----- SUPPLIED MATERIAL -----

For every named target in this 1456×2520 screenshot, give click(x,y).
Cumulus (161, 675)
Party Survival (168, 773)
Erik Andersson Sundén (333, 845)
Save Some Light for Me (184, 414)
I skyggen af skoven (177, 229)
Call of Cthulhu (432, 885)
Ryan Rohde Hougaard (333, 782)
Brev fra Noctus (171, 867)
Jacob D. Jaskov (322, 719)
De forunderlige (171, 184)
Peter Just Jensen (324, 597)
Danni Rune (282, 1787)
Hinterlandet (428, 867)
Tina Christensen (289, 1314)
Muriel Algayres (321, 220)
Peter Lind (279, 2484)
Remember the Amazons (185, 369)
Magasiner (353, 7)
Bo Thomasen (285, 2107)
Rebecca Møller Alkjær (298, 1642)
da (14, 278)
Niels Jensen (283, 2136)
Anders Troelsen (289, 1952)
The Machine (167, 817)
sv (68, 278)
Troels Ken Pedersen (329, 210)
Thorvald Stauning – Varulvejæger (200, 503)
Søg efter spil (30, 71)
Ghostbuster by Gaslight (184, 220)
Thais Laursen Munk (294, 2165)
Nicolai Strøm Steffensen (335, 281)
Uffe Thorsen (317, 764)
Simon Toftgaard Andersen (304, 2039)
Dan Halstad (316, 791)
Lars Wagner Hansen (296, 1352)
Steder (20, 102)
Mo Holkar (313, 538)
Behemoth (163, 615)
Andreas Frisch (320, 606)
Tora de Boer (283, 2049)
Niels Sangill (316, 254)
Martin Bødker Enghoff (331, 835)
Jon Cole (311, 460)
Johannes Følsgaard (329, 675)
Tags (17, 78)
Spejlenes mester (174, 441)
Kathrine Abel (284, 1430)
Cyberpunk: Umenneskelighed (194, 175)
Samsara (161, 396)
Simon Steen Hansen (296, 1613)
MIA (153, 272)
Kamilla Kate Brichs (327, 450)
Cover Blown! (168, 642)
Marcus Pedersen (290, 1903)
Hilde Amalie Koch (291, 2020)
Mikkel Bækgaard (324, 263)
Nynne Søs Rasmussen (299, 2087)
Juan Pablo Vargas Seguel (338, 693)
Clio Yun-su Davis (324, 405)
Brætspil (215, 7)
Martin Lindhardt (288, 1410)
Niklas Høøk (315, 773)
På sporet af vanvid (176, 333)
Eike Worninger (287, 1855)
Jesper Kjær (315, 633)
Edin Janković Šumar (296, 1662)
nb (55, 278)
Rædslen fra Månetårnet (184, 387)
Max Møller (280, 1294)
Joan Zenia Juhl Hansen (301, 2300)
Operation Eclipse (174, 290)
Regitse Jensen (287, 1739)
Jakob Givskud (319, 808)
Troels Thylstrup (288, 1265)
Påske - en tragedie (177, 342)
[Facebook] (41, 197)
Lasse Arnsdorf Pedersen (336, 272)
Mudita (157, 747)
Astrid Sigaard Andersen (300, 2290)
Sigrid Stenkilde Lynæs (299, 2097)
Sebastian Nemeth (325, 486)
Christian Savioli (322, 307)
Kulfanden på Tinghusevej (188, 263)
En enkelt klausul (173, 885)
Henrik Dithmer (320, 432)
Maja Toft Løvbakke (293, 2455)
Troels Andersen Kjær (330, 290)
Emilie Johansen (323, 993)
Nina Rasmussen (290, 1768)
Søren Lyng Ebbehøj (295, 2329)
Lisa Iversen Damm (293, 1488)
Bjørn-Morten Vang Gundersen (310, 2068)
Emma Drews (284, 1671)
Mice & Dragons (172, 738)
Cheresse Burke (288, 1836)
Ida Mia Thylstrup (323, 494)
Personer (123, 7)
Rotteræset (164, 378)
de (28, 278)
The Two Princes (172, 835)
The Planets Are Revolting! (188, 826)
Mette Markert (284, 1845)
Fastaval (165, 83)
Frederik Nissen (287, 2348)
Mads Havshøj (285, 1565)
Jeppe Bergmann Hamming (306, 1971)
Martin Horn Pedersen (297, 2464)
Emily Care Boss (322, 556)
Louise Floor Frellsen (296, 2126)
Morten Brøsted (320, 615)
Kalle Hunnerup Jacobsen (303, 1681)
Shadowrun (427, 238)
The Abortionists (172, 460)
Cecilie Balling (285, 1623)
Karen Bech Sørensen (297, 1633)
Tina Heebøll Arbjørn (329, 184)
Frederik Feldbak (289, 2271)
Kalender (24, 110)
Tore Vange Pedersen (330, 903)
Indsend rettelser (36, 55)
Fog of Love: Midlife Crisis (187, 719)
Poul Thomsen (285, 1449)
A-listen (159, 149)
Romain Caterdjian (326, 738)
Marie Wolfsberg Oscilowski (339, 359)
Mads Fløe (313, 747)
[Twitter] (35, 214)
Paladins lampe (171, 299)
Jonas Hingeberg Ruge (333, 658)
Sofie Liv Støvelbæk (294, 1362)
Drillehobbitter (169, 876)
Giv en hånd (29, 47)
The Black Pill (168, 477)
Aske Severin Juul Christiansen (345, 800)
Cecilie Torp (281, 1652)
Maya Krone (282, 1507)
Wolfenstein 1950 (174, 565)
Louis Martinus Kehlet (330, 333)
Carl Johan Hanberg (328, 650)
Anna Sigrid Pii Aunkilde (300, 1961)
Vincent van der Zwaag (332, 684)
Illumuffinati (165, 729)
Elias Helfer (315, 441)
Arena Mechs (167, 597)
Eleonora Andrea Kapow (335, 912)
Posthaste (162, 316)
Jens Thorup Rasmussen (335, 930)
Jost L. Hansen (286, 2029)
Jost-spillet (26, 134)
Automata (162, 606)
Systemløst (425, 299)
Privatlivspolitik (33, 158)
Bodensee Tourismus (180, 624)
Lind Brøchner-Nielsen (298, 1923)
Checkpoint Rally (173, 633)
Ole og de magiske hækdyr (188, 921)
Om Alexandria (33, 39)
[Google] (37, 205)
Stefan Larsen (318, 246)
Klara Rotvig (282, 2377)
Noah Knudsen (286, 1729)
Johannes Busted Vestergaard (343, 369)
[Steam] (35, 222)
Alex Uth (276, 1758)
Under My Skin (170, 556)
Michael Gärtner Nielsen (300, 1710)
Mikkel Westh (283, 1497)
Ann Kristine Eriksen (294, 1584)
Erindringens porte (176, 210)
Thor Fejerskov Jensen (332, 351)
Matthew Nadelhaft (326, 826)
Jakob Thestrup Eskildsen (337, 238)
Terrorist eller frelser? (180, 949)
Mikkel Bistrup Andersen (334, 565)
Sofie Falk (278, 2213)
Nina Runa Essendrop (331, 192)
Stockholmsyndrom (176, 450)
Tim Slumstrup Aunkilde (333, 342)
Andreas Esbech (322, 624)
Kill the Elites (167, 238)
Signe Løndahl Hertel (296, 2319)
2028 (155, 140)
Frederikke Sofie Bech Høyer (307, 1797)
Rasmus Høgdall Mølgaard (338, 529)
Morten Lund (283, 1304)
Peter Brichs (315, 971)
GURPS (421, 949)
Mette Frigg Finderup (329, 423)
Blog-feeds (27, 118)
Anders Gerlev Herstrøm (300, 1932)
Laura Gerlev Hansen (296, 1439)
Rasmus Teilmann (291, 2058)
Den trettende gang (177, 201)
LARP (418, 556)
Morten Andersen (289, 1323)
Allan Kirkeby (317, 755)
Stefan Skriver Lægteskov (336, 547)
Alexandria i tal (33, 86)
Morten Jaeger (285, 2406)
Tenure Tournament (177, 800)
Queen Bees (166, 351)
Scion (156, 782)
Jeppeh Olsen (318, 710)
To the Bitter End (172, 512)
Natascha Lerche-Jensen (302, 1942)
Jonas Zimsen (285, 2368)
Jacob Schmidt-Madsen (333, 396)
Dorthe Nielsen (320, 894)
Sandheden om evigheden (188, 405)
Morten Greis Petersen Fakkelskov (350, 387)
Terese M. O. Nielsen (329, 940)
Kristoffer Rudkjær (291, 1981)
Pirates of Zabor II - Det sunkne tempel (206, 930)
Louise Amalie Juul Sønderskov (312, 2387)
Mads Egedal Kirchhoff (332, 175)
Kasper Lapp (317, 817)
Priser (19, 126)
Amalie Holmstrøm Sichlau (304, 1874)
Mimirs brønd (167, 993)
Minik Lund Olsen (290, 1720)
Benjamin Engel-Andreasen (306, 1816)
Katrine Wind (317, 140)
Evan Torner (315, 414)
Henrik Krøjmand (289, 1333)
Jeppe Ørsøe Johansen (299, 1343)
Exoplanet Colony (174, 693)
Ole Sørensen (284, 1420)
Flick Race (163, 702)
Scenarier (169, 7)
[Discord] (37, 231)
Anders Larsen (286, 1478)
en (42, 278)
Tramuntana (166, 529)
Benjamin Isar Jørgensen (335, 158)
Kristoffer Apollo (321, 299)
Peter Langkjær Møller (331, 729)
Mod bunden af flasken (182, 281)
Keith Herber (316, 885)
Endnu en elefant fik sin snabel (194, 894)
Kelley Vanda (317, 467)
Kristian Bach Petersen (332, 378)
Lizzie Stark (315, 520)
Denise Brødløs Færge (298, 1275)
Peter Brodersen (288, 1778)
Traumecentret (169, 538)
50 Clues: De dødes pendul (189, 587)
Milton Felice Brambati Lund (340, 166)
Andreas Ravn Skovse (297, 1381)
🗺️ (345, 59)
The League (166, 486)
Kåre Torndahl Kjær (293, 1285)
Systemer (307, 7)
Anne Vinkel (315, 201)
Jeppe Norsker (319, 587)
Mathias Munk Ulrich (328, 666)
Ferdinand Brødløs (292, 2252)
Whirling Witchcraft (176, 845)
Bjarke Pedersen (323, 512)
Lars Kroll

-----

§ YOUR OBJECTIVE
Both the line containing "Bo Thomasen (285, 2107)" and the line containing "Frederik Nissen (287, 2348)" belong in the answer. Print them and every line above that falls between them exactly, and no others.

§ RESULT OF THE TASK
Bo Thomasen (285, 2107)
Rebecca Møller Alkjær (298, 1642)
da (14, 278)
Niels Jensen (283, 2136)
Anders Troelsen (289, 1952)
The Machine (167, 817)
sv (68, 278)
Troels Ken Pedersen (329, 210)
Thorvald Stauning – Varulvejæger (200, 503)
Søg efter spil (30, 71)
Ghostbuster by Gaslight (184, 220)
Thais Laursen Munk (294, 2165)
Nicolai Strøm Steffensen (335, 281)
Uffe Thorsen (317, 764)
Simon Toftgaard Andersen (304, 2039)
Dan Halstad (316, 791)
Lars Wagner Hansen (296, 1352)
Steder (20, 102)
Mo Holkar (313, 538)
Behemoth (163, 615)
Andreas Frisch (320, 606)
Tora de Boer (283, 2049)
Niels Sangill (316, 254)
Martin Bødker Enghoff (331, 835)
Jon Cole (311, 460)
Johannes Følsgaard (329, 675)
Tags (17, 78)
Spejlenes mester (174, 441)
Kathrine Abel (284, 1430)
Cyberpunk: Umenneskelighed (194, 175)
Samsara (161, 396)
Simon Steen Hansen (296, 1613)
MIA (153, 272)
Kamilla Kate Brichs (327, 450)
Cover Blown! (168, 642)
Marcus Pedersen (290, 1903)
Hilde Amalie Koch (291, 2020)
Mikkel Bækgaard (324, 263)
Nynne Søs Rasmussen (299, 2087)
Juan Pablo Vargas Seguel (338, 693)
Clio Yun-su Davis (324, 405)
Brætspil (215, 7)
Martin Lindhardt (288, 1410)
Niklas Høøk (315, 773)
På sporet af vanvid (176, 333)
Eike Worninger (287, 1855)
Jesper Kjær (315, 633)
Edin Janković Šumar (296, 1662)
nb (55, 278)
Rædslen fra Månetårnet (184, 387)
Max Møller (280, 1294)
Joan Zenia Juhl Hansen (301, 2300)
Operation Eclipse (174, 290)
Regitse Jensen (287, 1739)
Jakob Givskud (319, 808)
Troels Thylstrup (288, 1265)
Påske - en tragedie (177, 342)
[Facebook] (41, 197)
Lasse Arnsdorf Pedersen (336, 272)
Mudita (157, 747)
Astrid Sigaard Andersen (300, 2290)
Sigrid Stenkilde Lynæs (299, 2097)
Sebastian Nemeth (325, 486)
Christian Savioli (322, 307)
Kulfanden på Tinghusevej (188, 263)
En enkelt klausul (173, 885)
Henrik Dithmer (320, 432)
Maja Toft Løvbakke (293, 2455)
Troels Andersen Kjær (330, 290)
Emilie Johansen (323, 993)
Nina Rasmussen (290, 1768)
Søren Lyng Ebbehøj (295, 2329)
Lisa Iversen Damm (293, 1488)
Bjørn-Morten Vang Gundersen (310, 2068)
Emma Drews (284, 1671)
Mice & Dragons (172, 738)
Cheresse Burke (288, 1836)
Ida Mia Thylstrup (323, 494)
Personer (123, 7)
Rotteræset (164, 378)
de (28, 278)
The Two Princes (172, 835)
The Planets Are Revolting! (188, 826)
Mette Markert (284, 1845)
Fastaval (165, 83)
Frederik Nissen (287, 2348)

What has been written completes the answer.